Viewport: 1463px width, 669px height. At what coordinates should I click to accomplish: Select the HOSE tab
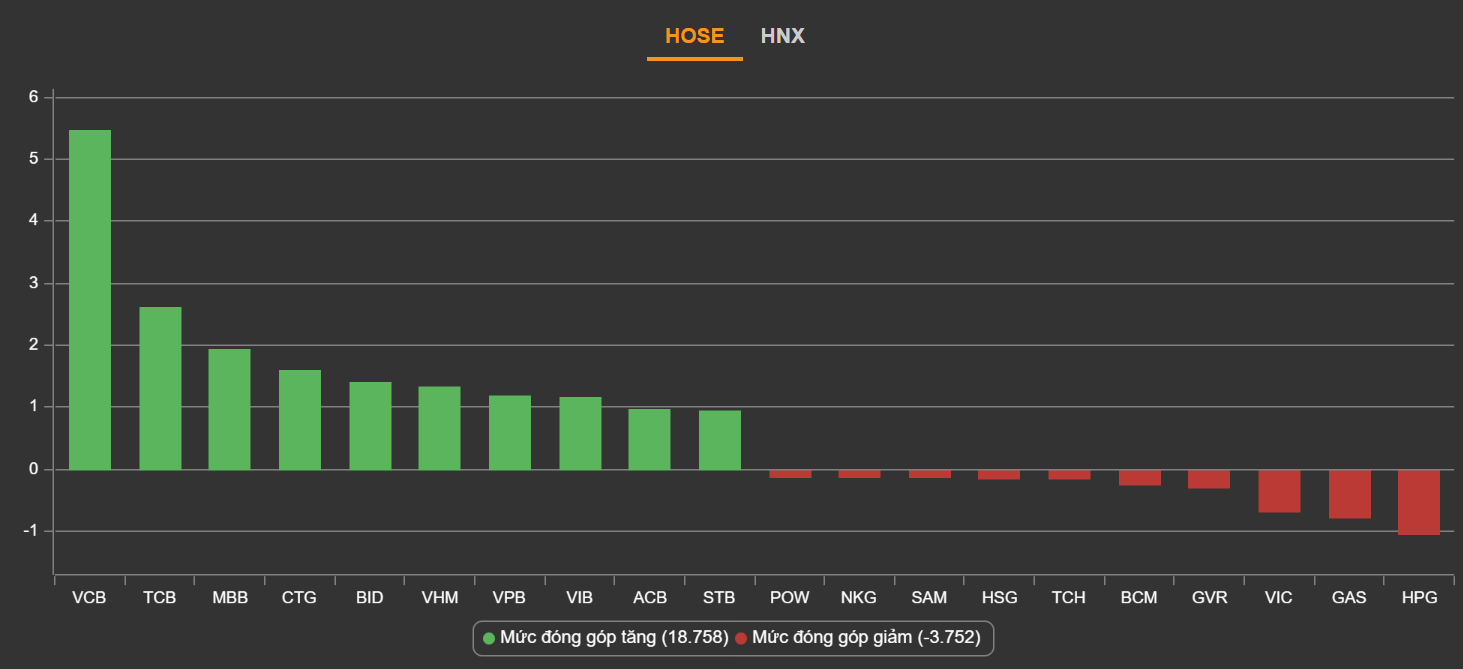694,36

---

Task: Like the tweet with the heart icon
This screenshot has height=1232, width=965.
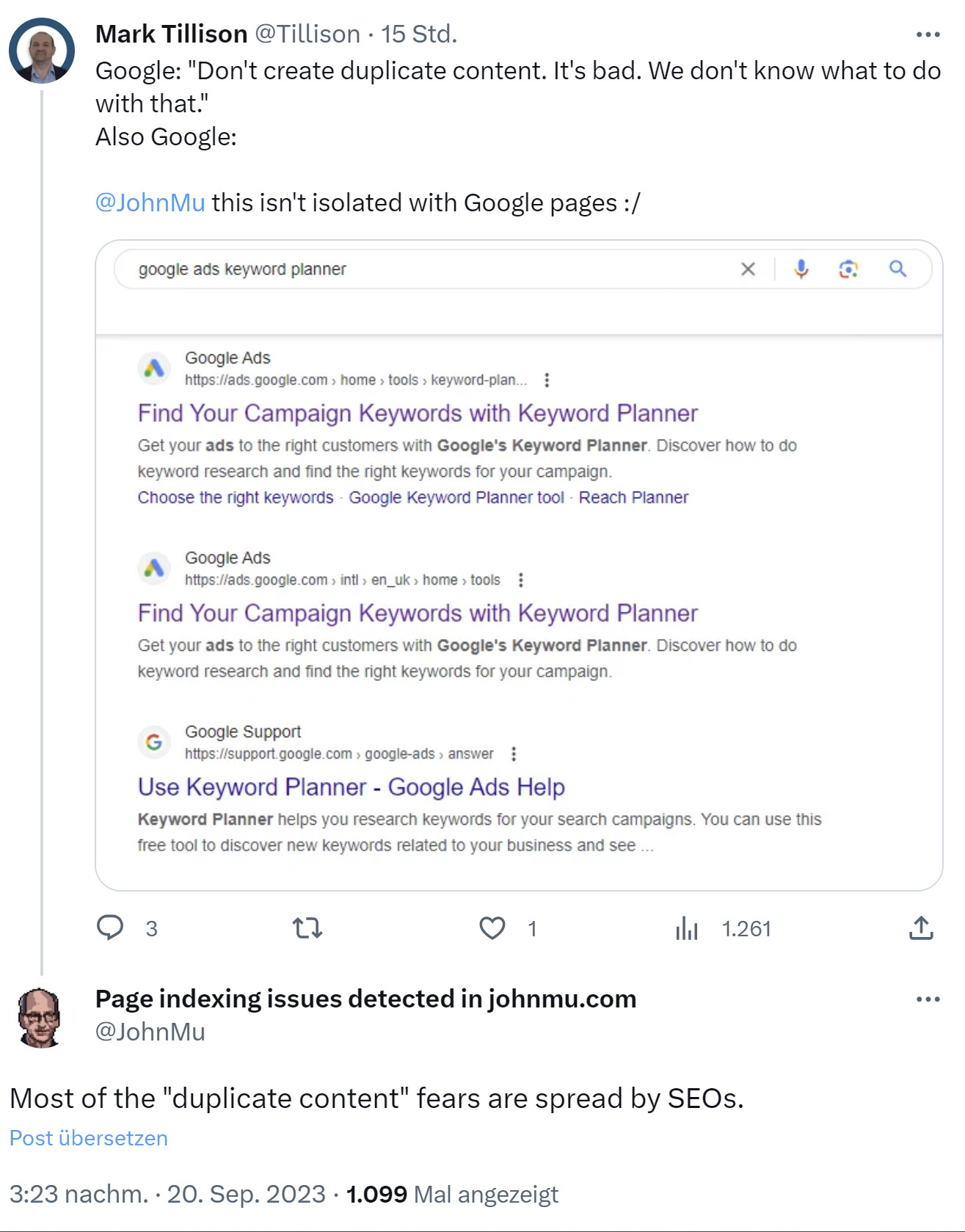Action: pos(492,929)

▶ **PROBLEM DESCRIPTION**
Lay out the rows starting at the line containing "Task: Like the tweet with the heart icon" and ending at the line containing "Action: pos(492,929)" as a two-column CSV with the headers text and answer. Give one CSV line per row, with each field quoted and line breaks replaced by spaces, and leave out the pictures.

▶ **TASK RESULT**
text,answer
"Task: Like the tweet with the heart icon This screenshot has height=1232, width=965.","Action: pos(492,929)"